First District U.S. Rep. Chellie Pingree said there’s a lot to be proud of in what the successful mission against bin Laden means, a decade after 9/11.

But Pingree said the realization that bin Laden was hiding in a populated neighborhood in a Pakistani city near a Pakistani military base — not a remote region in Afghanistan — will prompt questions about the U.S. relationship with Pakistan and its role in the fight against al-Qaida.

Pingree, a member of the House Armed Services Committee, said the bin Laden mission also will raise questions about whether a targeted attack supported by good intelligence is more valuable to the effort to eradicate al-Qaida and other terrorist groups than a “nation building” initiative in Afghanistan, with its associated loss of U.S. lives and enormous expense.

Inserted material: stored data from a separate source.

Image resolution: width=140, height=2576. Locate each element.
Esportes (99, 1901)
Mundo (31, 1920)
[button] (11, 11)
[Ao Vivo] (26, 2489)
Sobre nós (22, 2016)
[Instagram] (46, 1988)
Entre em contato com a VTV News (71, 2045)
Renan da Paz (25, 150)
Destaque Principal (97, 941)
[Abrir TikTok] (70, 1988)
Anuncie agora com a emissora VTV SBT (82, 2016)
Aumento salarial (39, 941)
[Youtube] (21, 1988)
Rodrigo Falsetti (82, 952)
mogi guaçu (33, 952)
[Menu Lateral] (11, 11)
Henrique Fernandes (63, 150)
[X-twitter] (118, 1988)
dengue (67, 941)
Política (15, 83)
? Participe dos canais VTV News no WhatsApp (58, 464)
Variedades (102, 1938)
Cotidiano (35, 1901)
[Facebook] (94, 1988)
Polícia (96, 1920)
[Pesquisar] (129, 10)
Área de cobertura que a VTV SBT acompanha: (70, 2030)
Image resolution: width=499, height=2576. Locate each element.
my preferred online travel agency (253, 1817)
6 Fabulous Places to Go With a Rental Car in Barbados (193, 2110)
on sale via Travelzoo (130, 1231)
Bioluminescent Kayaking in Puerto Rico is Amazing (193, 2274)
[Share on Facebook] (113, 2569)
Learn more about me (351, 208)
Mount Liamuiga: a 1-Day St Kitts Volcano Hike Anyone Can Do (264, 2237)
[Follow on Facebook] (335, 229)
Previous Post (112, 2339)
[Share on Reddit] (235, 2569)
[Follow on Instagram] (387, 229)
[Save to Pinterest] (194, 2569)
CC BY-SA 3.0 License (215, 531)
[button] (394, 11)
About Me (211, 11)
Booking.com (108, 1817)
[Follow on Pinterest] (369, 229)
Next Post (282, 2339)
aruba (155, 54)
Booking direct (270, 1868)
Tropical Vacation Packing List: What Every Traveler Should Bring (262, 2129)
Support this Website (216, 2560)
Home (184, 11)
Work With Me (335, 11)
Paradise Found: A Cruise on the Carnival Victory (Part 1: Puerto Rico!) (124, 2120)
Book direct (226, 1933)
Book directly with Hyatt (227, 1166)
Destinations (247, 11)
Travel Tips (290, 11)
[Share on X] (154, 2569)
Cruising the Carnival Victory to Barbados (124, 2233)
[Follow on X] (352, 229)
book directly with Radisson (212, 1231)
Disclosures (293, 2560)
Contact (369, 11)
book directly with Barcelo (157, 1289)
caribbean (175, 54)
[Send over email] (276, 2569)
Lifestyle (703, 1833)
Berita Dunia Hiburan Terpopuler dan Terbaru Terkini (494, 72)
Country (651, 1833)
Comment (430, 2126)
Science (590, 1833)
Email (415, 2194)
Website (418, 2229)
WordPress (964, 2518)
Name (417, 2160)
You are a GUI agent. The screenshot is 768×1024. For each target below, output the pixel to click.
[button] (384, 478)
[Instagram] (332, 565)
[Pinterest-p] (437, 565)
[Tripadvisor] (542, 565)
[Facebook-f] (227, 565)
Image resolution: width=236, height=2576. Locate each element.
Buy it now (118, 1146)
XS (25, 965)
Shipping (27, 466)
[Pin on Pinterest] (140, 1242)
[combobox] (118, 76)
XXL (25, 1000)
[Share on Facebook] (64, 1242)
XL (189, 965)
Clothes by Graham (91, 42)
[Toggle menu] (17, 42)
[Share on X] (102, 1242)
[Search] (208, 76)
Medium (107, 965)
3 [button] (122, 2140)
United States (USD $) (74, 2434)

Pingree agreed Americans need to be alert for a retaliatory backlash, but added that, “We can’t underestimate what a blow this has been to an ever-weakening terrorist network” that already has been harmed by pro-democracy movements in the Middle East and North Africa.

Second District U.S. Rep. Mike Michaud called bin Laden’s death “a significant development in the international campaign against al-Qaida.”

But, “while the death of Osama bin Laden is momentous, it doesn’t signify the end to threats against the United States,” Michaud said in a statement Monday afternoon.